Acclimation to root chilling increases sugar concentrations in tomato (Solanum lycopersicum L.) fruits

• Published in: Scientia horticulturae Vol. 147; pp. 34 - 41
• Main Authors: Fujimura, Shigeto, Suzuki, Kensaku, Nagao, Manabu, Okada, Masumi
• Format: Journal Article
• Language: English
• Published: Amsterdam Elsevier B.V 12.11.2012; Elsevier
• Subjects: acclimation; acidity; Agronomy. Soil science and plant productions; Biological and medical sciences; carbon dioxide; cooling; fructose; fruit quality; fruits; Fundamental and applied biological sciences.

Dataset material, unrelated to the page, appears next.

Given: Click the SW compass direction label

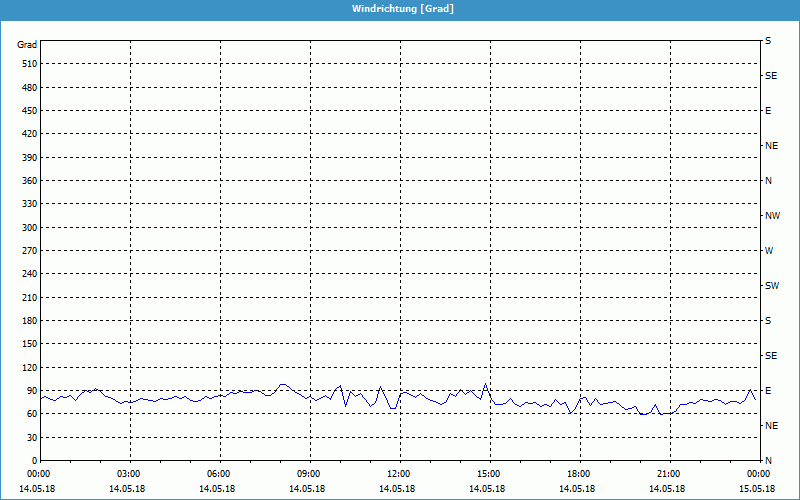Looking at the screenshot, I should point(772,286).
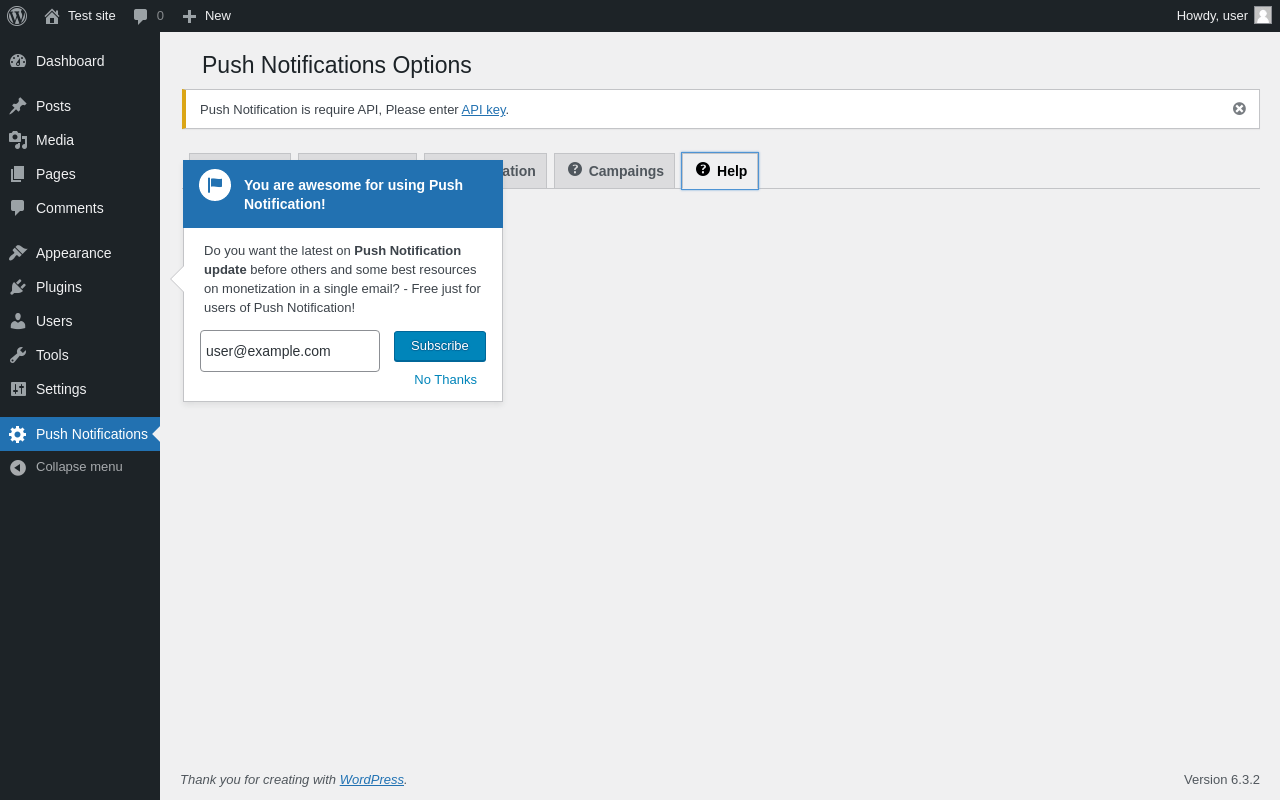
Task: Open the Test site home icon
Action: tap(52, 16)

Psychology; glucose; greenhouses; leaf area; leaves; Photosynthesis; roots; Sink limitation; Solanum lycopersicum; soluble solids; Soluble solids concentration (SSC); starch; Stomatal conductance; sucrose; sugar content; temperature; tissue weight; tomatoes; Water stress; Soluble solids concentration (SSC); Photosynthesis; Water stress; Sink limitation; Stomatal conductance; Cold; Fruit; Horticulture; Soluble solids; Tomato; Vegetable crop; Dicotyledones; Angiospermae; Lycopersicon esculentum; Spermatophyta; Chemical concentration; Carbohydrate; Solanaceae; Adaptation
• ISSN: 0304-4238; 1879-1018
• DOI: 10.1016/j.scienta.2012.08.035

► Root-chilling acclimation increased glucose and fructose contents in tomato fruits. ► Water stress did not help the root-chilling induced increase in the fruit sugars. ► Root chilling increased the fruit dry yield but decreased the leaf and root dry yields. ► The root-chilling tomato leaves accumulated glucose, fructose and starch. ► Root chilling did not inhibit the tomato photosynthesis. Sugar concentrations in tomato (Solanum lycopersicum L.) fruits increase under water or salt stress. Water stress can be induced by root chilling, but the relationship with fruit sugars has not been reported. To elucidate this relationship, we compared fruit sugar concentrations and other characteristics between tomato plants cultivated at two root temperatures (20 and 12°C) using a nutrient-film technique during the spring-to-summer season (SS) and during two summer-to-winter seasons (SW) in a greenhouse in Morioka, Japan. The soluble solids, glucose, and fructose concentrations in tomato fruits increased similarly under root chilling at 12°C without a significant effect on acidity in all experiments. However, the increase was greater in the SW treatment, where water stress was smaller than in the SS treatment based on the vapour-pressure deficit. Root chilling also increased the starch, sucrose, glucose, and fructose concentrations in the leaves. The photosynthetic CO2 exchange rate and stomatal conductance per unit leaf area were not significantly affected by root chilling, despite a marked decrease in leaf area. Root chilling increased fruit dry weight but decreased the dry weight of vegetative organs, especially leaves and roots. The root chilling-induced increase in soluble sugar concentrations was likely caused by sink limitations in the vegetative organs. Water stress did not contribute directly to this result, although it might have contributed to the decreased dry weights of leaves and roots. Root chilling appears to be an effective way to improve tomato fruit quality and avoids the disadvantages of other methods of increasing fruit sugar content.